#### [Records provided]
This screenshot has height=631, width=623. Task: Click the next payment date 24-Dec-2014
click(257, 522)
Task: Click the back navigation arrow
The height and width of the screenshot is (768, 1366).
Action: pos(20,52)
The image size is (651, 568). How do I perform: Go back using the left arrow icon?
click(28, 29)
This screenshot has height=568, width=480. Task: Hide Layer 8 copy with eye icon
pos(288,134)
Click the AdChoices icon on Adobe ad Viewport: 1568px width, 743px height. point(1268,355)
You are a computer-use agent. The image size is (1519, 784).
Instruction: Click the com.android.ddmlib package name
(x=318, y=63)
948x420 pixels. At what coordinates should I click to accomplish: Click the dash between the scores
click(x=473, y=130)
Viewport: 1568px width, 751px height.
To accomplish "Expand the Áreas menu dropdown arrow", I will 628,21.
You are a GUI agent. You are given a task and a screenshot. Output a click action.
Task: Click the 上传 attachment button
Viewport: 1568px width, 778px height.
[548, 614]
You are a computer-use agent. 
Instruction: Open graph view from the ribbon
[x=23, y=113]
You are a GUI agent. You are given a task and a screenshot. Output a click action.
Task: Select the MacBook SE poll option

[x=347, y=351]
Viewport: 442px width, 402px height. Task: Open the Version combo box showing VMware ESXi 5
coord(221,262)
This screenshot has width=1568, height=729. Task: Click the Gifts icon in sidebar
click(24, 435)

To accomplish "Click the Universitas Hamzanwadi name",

#### [Work task]
Please show every line above that includes the word "agent".

#### [The answer]
You are a computer-use agent. The image size is (1519, 784).
You are a GUI agent. You are given a task and a screenshot. Output a click action.
You are a computer-use agent. 
You are a GUI agent. You are given a task and a screenshot. Output a click action.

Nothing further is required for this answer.